Societe Generale made progress toward recovery in the third quarter after suffering a heavy blow to earnings earlier in the year due to the pandemic, the CEO of France’s third-largest bank said Thursday.
Oudea said the bank is bouncing back as a result of the strength of its capital, increased efficiencies and savings from a potential merger of its two main banking brands. The bank is also projecting improvements in the economy in France and other developed economies.
SocGen’s second quarter was its worst since 2008. The Paris-based bank reported EUR 1.26 billion ($1.48 billion) in losses, resulting in changes in senior management and plans to cut EUR 450 million ($529 million) in expenses.

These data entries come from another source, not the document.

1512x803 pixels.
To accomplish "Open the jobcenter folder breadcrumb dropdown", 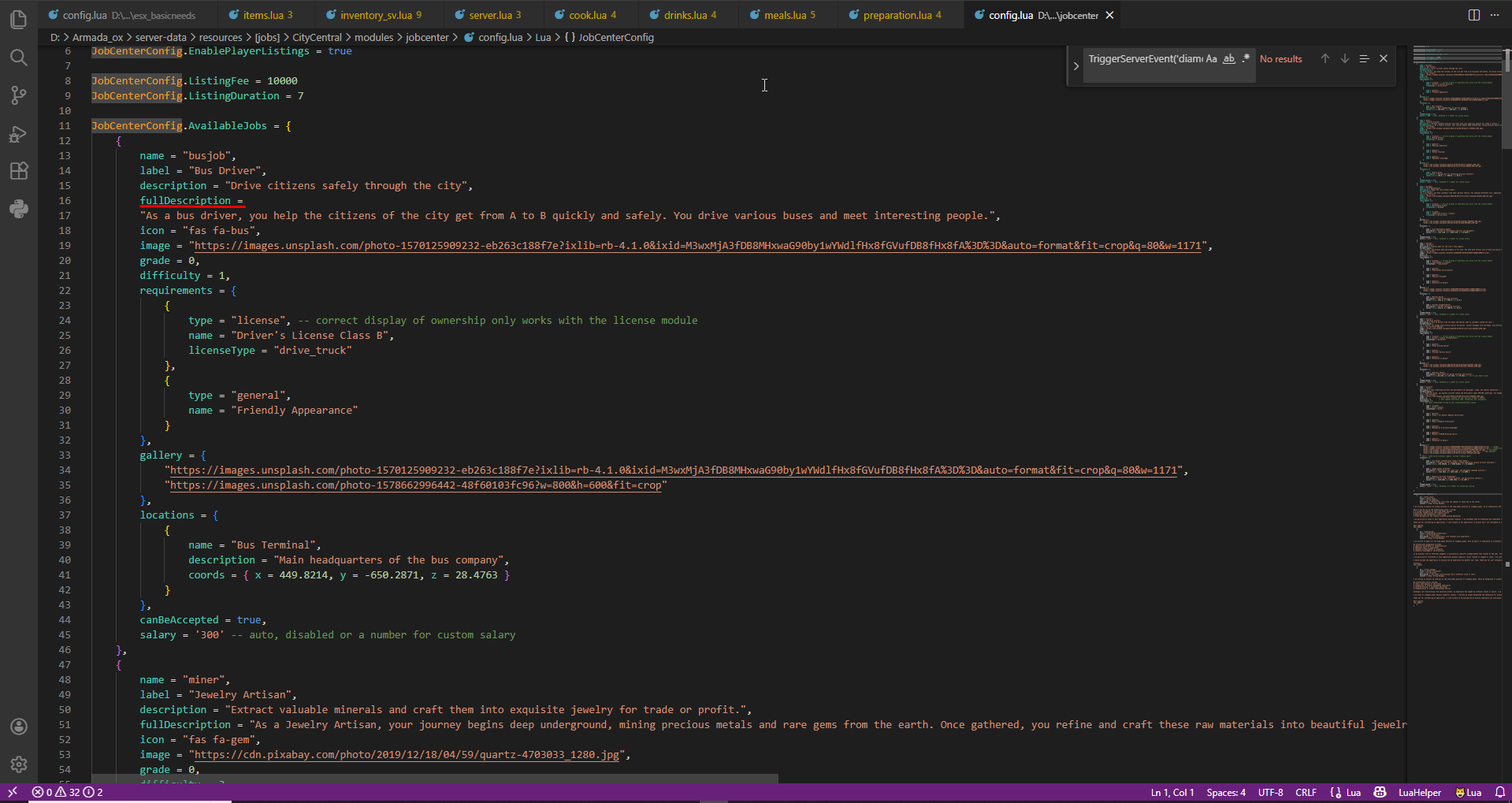I will tap(427, 37).
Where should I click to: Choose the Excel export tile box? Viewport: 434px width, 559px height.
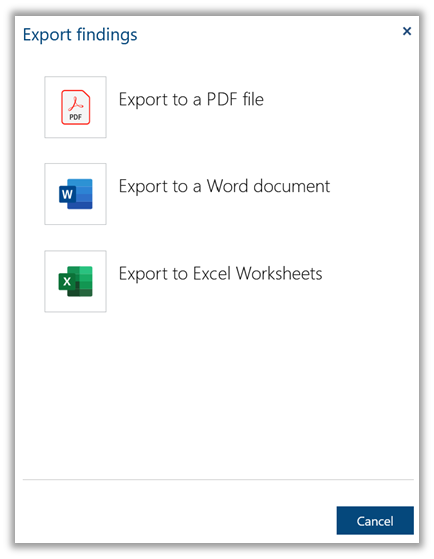75,281
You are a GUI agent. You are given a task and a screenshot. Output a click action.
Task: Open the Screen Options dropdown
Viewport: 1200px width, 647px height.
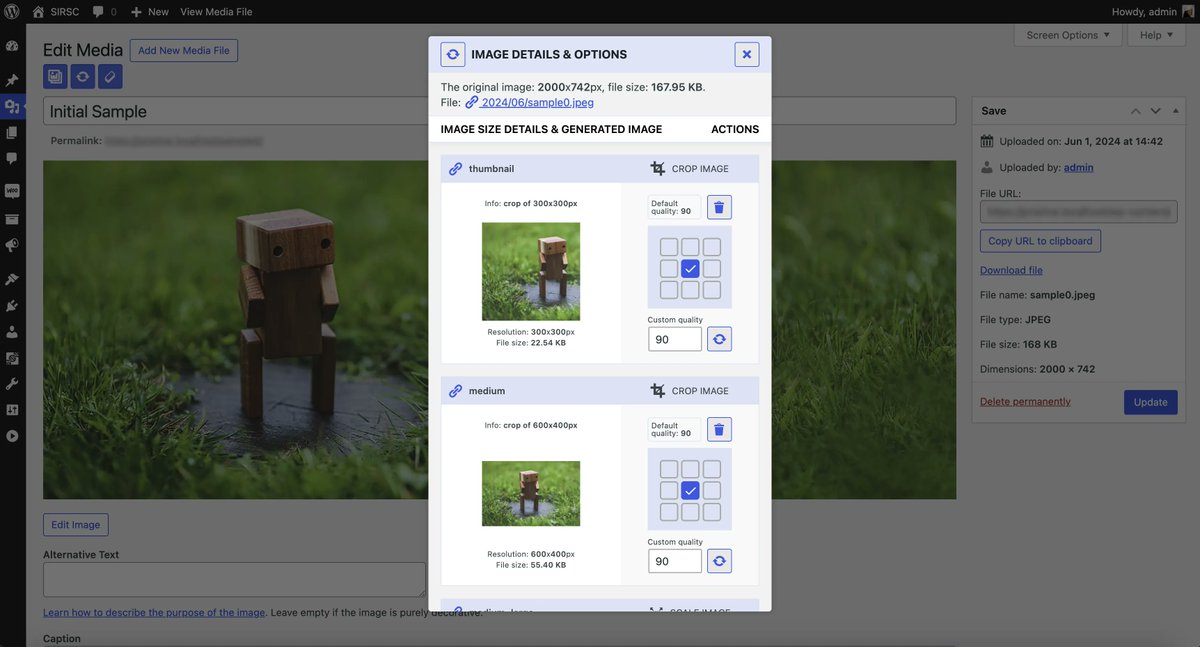click(x=1068, y=34)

Oudea suggested those times were in the rearview mirror, with both the bank and the country climbing out of the pandemic-induced downturn. He said that SocGen will continue its strategy of maintaining its investment inventory while putting limits on new production, eventually landing at a “much better balance breakdown” between fixed income and equity-based revenue.
The CEO said the bank has a CET1 capital ratio of 12.6% and a liquid assets buffer of EUR 227 billion ($265 billion). Oudea also said that the bank would make further efficiency gains through job cuts and branch closings.

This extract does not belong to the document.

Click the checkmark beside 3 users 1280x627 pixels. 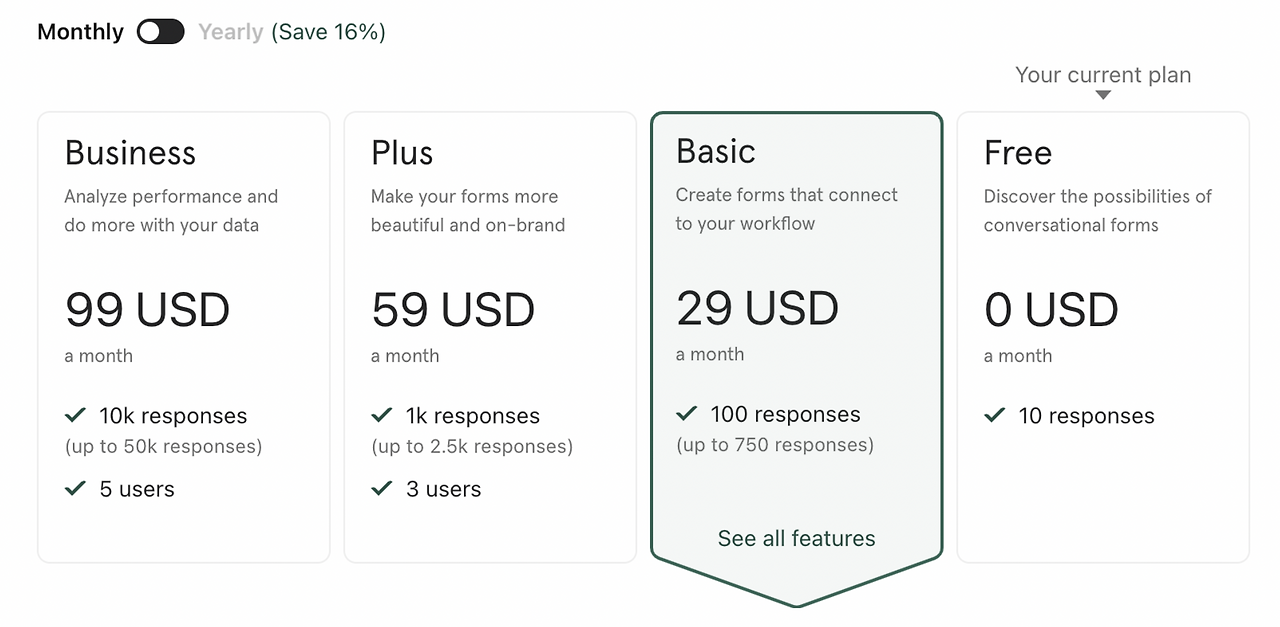381,488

SocGen is examining a larger structural change of combining its two main banking branches, Societe Generale, which has around 7.3 million clients, and Credit du Nord, which has about 2.4 million clients and focuses mainly on retail and small business banking.
Though Oudea said the bank could lose customers who have positive associations with the Credit du Nord brand, he added the merger would save hundreds of millions of euros by streamlining operations and combining information technology systems.